*** Begin section ***

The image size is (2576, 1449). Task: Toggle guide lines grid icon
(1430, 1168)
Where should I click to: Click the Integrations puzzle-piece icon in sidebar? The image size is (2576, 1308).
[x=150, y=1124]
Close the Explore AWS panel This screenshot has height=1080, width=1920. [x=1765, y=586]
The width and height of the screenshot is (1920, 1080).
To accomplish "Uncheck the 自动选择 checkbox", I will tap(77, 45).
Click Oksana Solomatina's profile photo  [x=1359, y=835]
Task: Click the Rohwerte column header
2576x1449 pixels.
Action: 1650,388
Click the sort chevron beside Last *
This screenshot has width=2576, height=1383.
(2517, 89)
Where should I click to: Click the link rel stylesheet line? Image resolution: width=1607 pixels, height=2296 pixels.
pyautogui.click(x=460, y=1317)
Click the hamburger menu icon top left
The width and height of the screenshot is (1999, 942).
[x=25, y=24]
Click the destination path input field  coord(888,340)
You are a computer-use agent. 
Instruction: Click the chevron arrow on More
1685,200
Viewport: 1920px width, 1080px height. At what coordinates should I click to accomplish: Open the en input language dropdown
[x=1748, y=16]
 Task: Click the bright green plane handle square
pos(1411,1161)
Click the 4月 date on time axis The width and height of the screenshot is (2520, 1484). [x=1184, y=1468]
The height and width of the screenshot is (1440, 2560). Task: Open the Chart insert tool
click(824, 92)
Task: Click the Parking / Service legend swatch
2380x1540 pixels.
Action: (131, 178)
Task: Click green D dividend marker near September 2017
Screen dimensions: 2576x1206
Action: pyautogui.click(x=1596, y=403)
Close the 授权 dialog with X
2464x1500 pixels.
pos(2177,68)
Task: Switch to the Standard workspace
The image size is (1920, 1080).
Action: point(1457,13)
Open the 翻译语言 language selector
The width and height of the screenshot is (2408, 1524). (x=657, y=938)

*** End section ***

- [Exercise instructions]:
Show me every line of the entries above that holds "Close".

- [Your response]:
Close the Explore AWS panel This screenshot has height=1080, width=1920. [x=1765, y=586]
Close the 授权 dialog with X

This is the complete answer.